Schools and universities in Bosnia are closing in the midst of a coronavirus outbreak

Schools and universities in Sarajevo, the capital of Bosnia and Herzegovina, have been instructed to immediately start teaching only digital lessons amid a new outbreak of the new coronavirus, the cantonal government announced yesterday.

Edin Forto, the canton’s prime minister, said: the only educational institutions that will continue to operate normally will be kindergartens and schools for children with special needs.

Citizens over the age of 65 and those with chronic illnesses are encouraged to restrict their movements and contacts as well as the use of public transport.
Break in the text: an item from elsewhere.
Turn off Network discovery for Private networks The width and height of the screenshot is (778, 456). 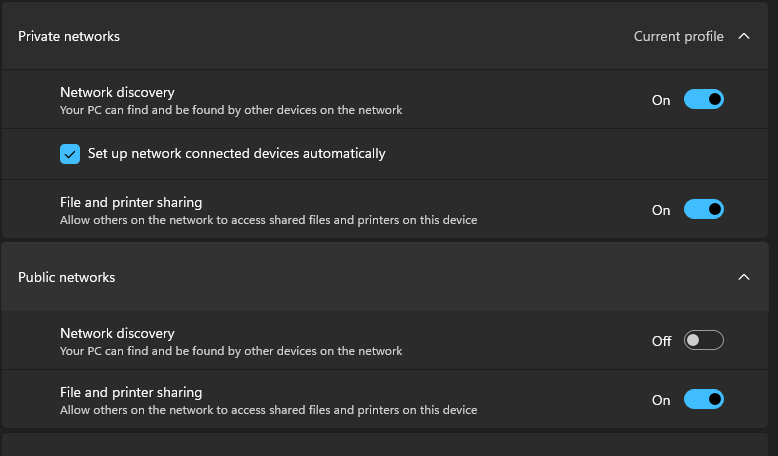coord(703,100)
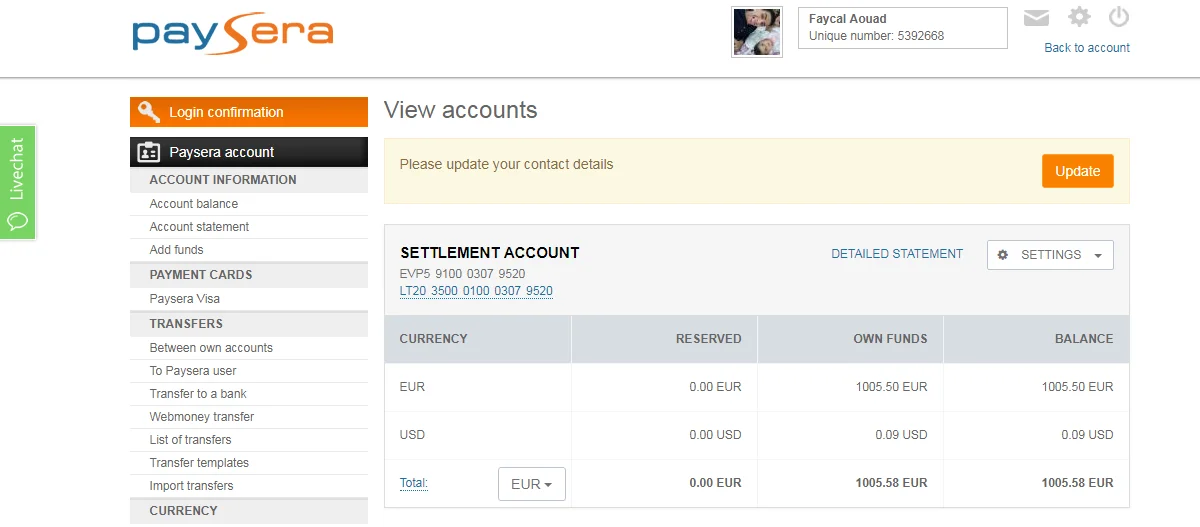Click the power logout icon
Screen dimensions: 1200x527
[x=1119, y=17]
Bosnia has recorded 1,338 cases of SARS-CoV-2 in the past 24 hours, number unprecedented in the last three months. In Sarajevo alone, 566 cases and 7 deaths due to COVID-19 were confirmed.

According to the canton’s public health institute, 477 patients were hospitalized yesterday. The weekly number of cases in proportion to the population reached 872 per 100,000 inhabitants.

The first vaccines for the new coronavirus were given Wednesday to members of the medical and nursing staff in Sarajevo, but Mass immunization has not yet begun in Bosnia. The Balkan country expects 1.2 million doses of vaccines from the COVAX mechanism, which is led by the World Health Organization, as well as from the European Union.

In total, Bosnia has so far recorded 5,410 deaths due to COVID-19 out of a total of 140,990 SARS-CoV-2 cases.